# Instruction
Pick out and copy each line of the records containing the string "pixels". Case counts.

# Task data
* BEGIN *
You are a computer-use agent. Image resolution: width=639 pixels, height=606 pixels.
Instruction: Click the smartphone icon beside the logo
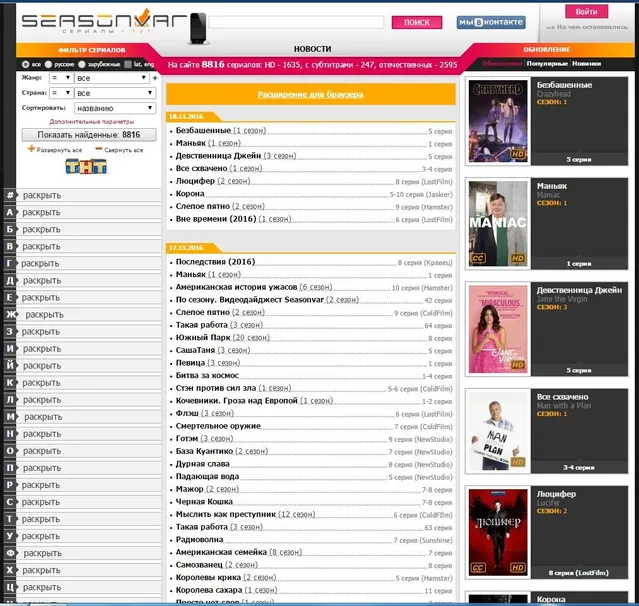pyautogui.click(x=197, y=24)
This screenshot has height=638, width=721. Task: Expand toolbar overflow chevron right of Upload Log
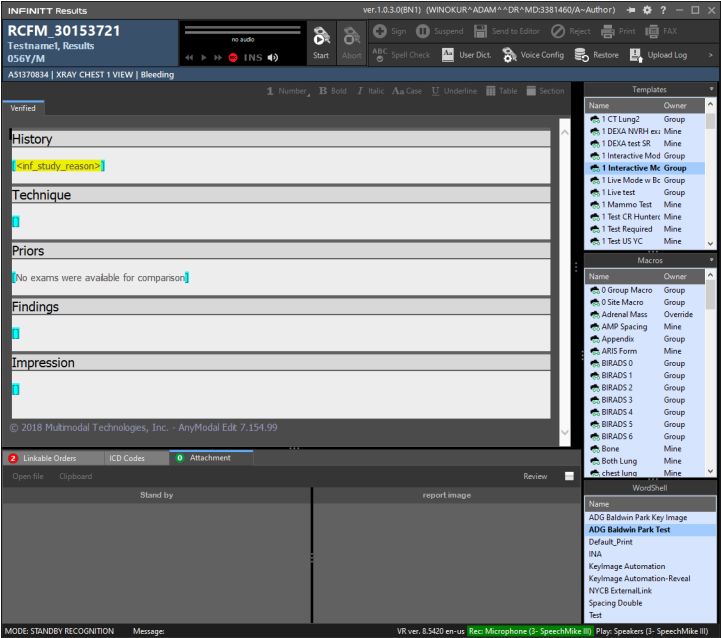tap(711, 55)
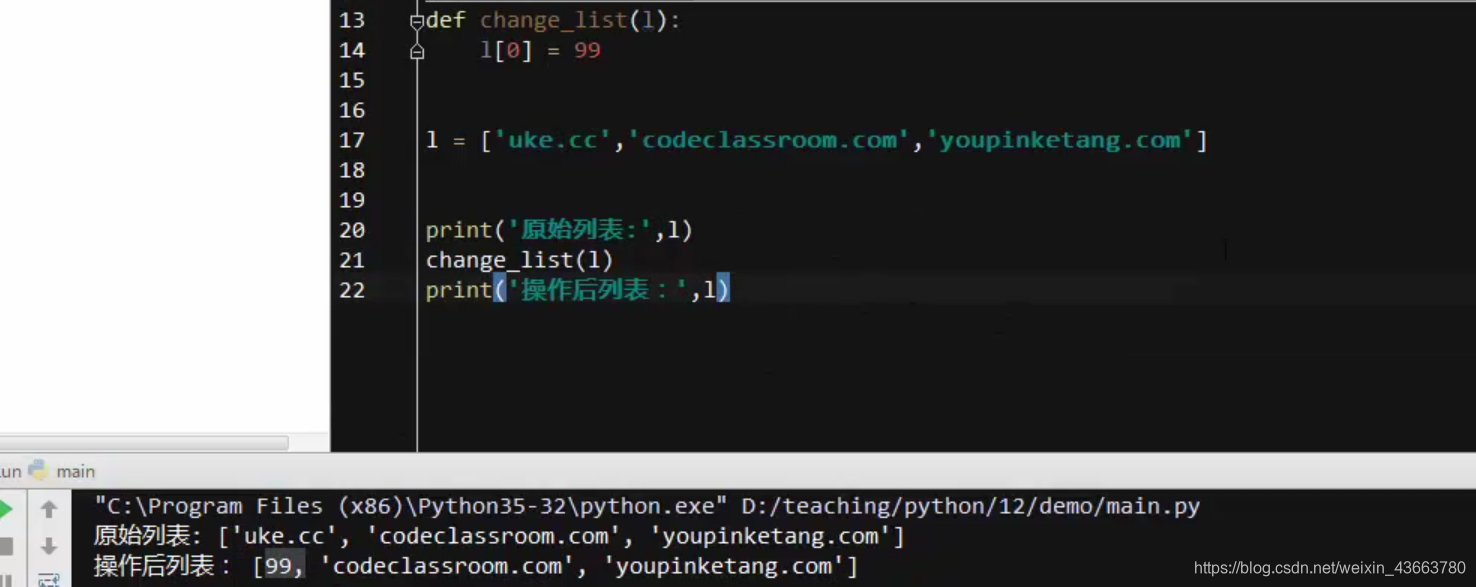Click the highlighted closing parenthesis on line 22
The height and width of the screenshot is (587, 1476).
(x=723, y=290)
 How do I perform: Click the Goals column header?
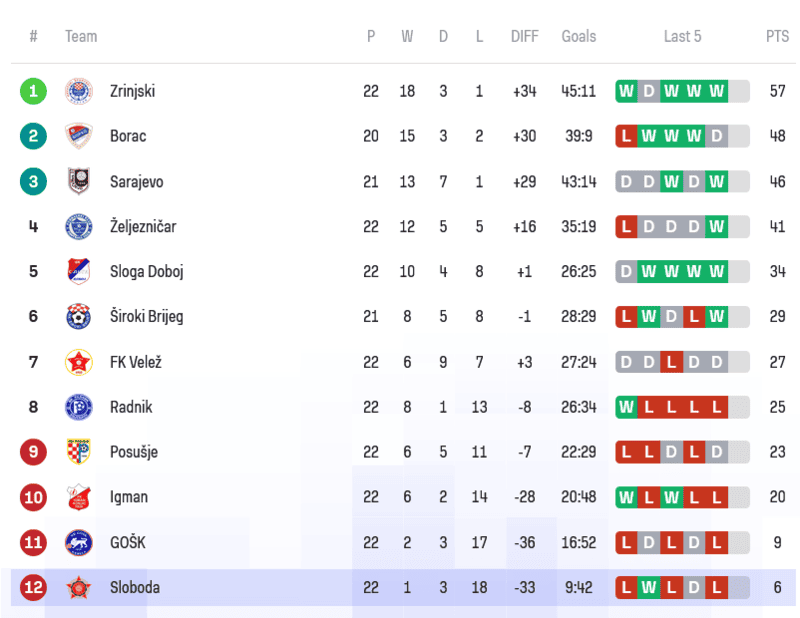click(x=578, y=36)
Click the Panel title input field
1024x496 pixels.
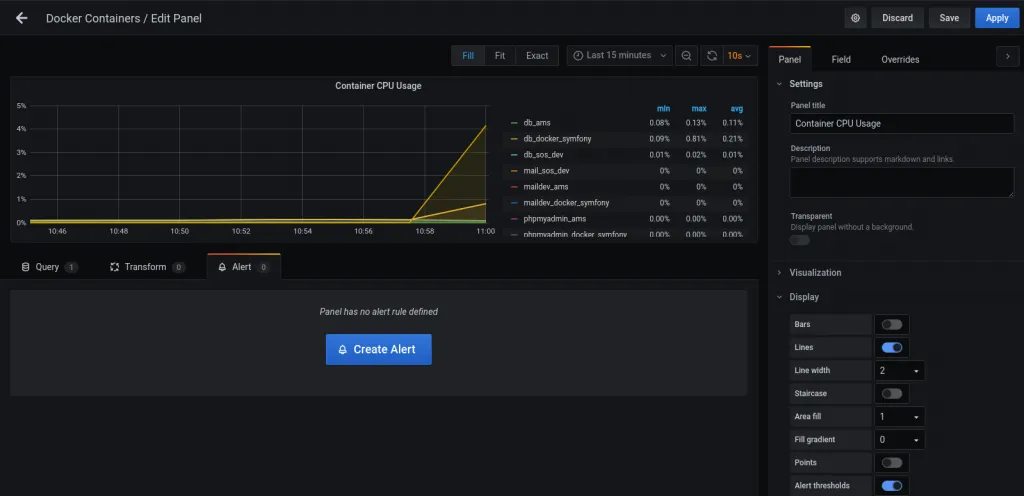[901, 124]
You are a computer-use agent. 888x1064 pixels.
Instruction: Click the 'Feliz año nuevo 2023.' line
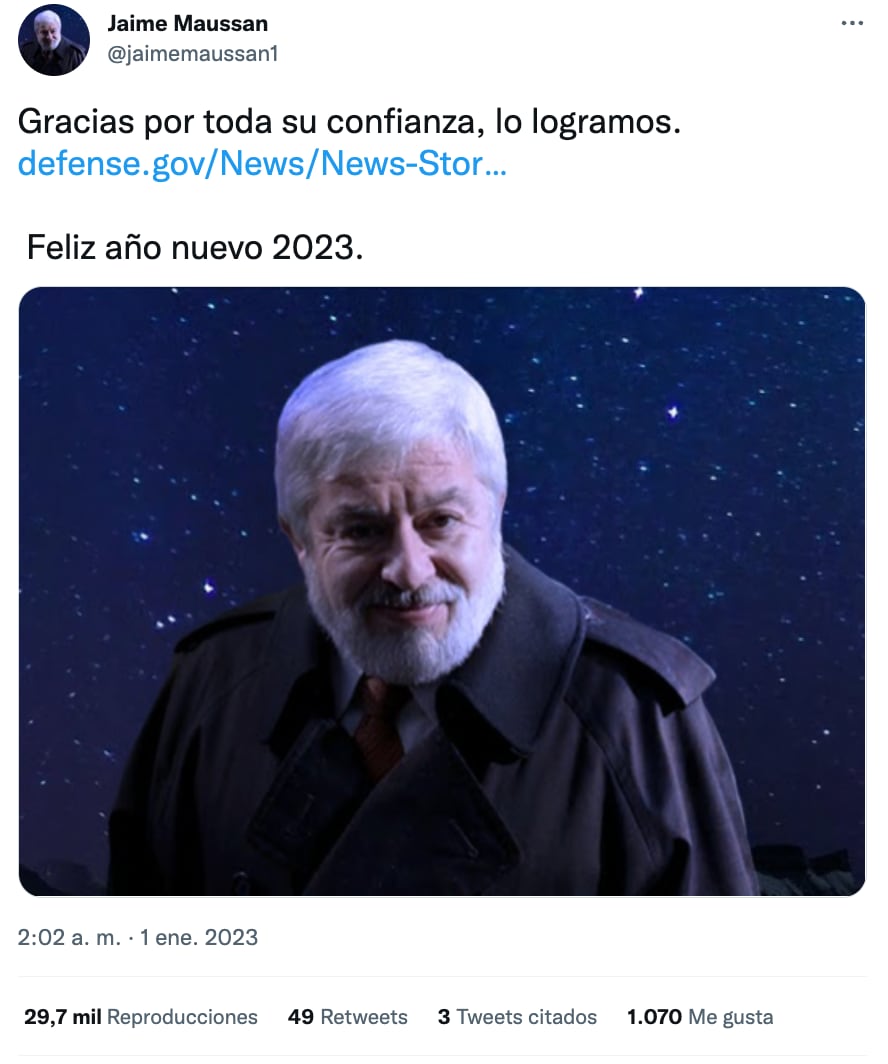point(195,248)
* END *
# Response to the exercise
You are a computer-use agent. Image resolution: width=639 pixels, height=606 pixels.
1024x496 pixels.
You are a computer-use agent. 888x1064 pixels.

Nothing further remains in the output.